PROCONSUL S. m. (pro-kon-sul — mot lat. formé de pro, pour, et de consul). Hist. rom. Ancien magistrat chargé du gouvernement d’une province ou du commandement d’une armée : Les fonctions des proconsuls pouvaient être prorogées pendant plusieurs années. (Mérimée.)

— Par anal. Gouverneur despotique, exerçant une autorité sans contrôle : Les proconsuls aux pouvoirs illimités sont une monstruosité dans toute organisation sociale. (E. de Gir.)

D’avides proconsuls dévorent nos provinces.

C. Delavigne.

Encycl. Les proconsuls étaient des magistrats romains chargés du gouvernement d’une province et qui étaient investis de tous les pouvoirs, militaire, civil et judiciaire. Ils avaient sous leurs ordres les questeurs chargés de la répartition des impôts.

Avant la guerre des alliés, les proconsuls n’étaient nommés que pour un an ; maison prolongeait quelquefois le temps de leur administration, quand il était nécessaire de leur laisser terminer quelque guerre ; cette prolongation ne pouvait être décrétée que par le peuple romain assemblé en comices. Les proconsuls se faisaient précéder par douze licteurs, tandis que les propréteurs n’en avaient que six.

À l’origine, les proconsuls, une fois élus, tiraient au sort, entre eux, la province qui devait échoir à chacun d’eux, mais la loi Sempronia (123 av. J.-C.) ordonna que le sénat désignerait les provinces. Les lieutenants des proconsuls (legati) étaient ordinairement d’un rang élevé, soit sénateurs, soit prétoriens ou consulaires. D’ailleurs, les proconsuls pouvaient donner cet emploi à de simples chevaliers, mais ils devaient toujours faire approuver leur choix par le sénat, qui confirmait les commissions par un sénatus-consulte.

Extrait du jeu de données
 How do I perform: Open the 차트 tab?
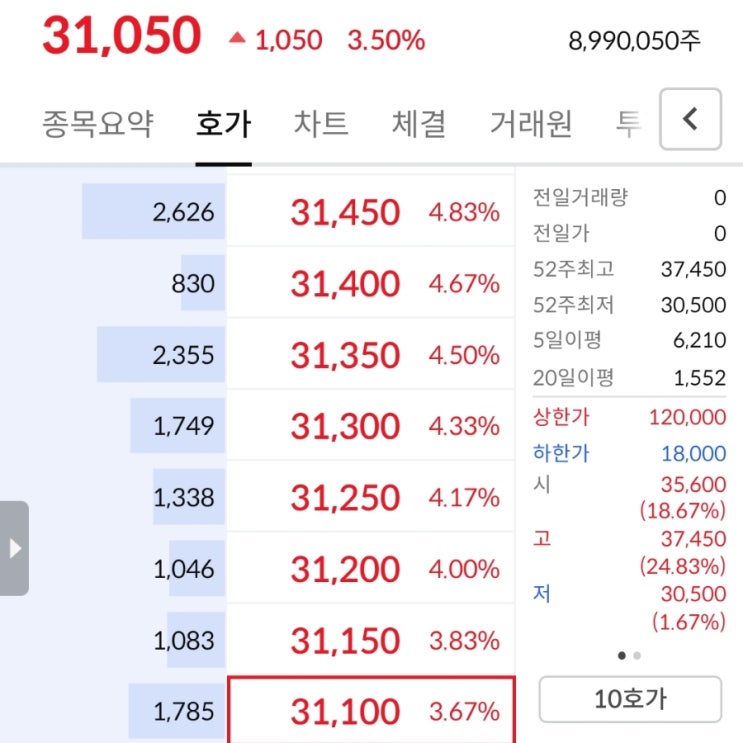pos(321,124)
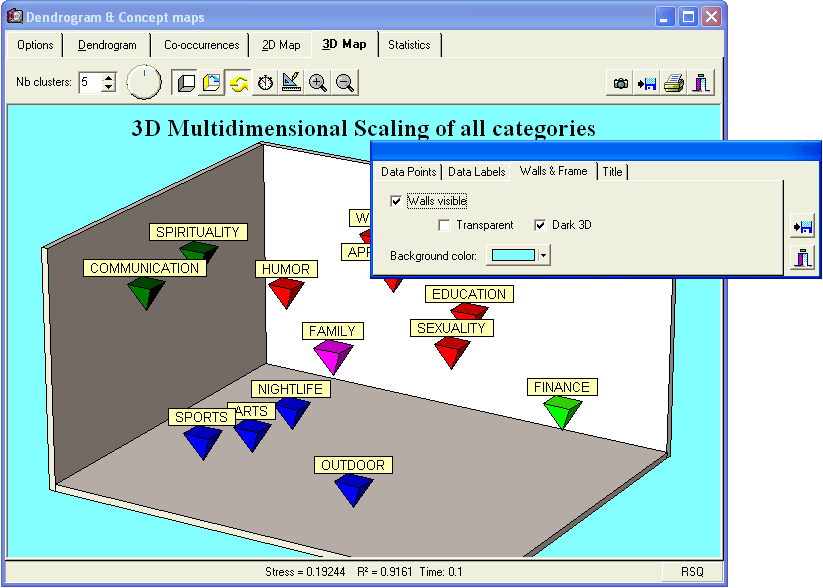Click the zoom out magnifier icon
This screenshot has height=588, width=823.
click(x=345, y=83)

_Travail demandé_.
A - Relevez tous les auteurs auxquels l'article sur les proconsuls attribue une citation.
B - Prolongez l'article sur les proconsuls en reprenant juste après sa dernière phrase.

_Réponses fournies_.
A - Mérimée, E. de Gir. et C. Delavigne.

B -
Le nombre des lieutenants des proconsuls était proportionné à l’importance de la province ; il était généralement de trois ou de quatre ; mais Jules César en eut jusqu’à dix, lorsqu’il obtint le gouvernement des deux Gaules. Lieutenants et questeurs provinciaux se faisaient précéder de licteurs. Lorsqu’un lieutenant venait à remplacer un proconsul dans ses fonctions, il prenait le titre de legatus pro prætore.

Le proconsul nommait à tous les emplois civils et militaires, excepté pour les tribuns militaires, dont la moitié était élue par le peuple.

Dans l’origine, la cohorte prétorienne, dont il est si souvent parlé chez les historiens, n’était qu’une garde particulière du proconsul. Ce fut Scipion l’Africain l’Ancien qui, le premier, eut l’idée d’une pareille troupe, et son exemple paraît n’avoir pas été bien uniformément suivi ; on donnait plus ordinairement le titre de cohorte prétorienne à une troupe d’amis ou d’officiers de confiance qui formaient en quelque sorte la maison du proconsul, et même cette cohorte comprenait souvent les contubernales, jeunes gens qui venaient, sous les yeux du chef et pour ainsi dire sous sa tutelle, se former à la guerre et à l’administration ; elle comprenait aussi les greffiers, les interprètes, les aruspices, les hérauts, les huissiers, les licteurs et, en un mot, tous les officiers qui accompagnaient le chef.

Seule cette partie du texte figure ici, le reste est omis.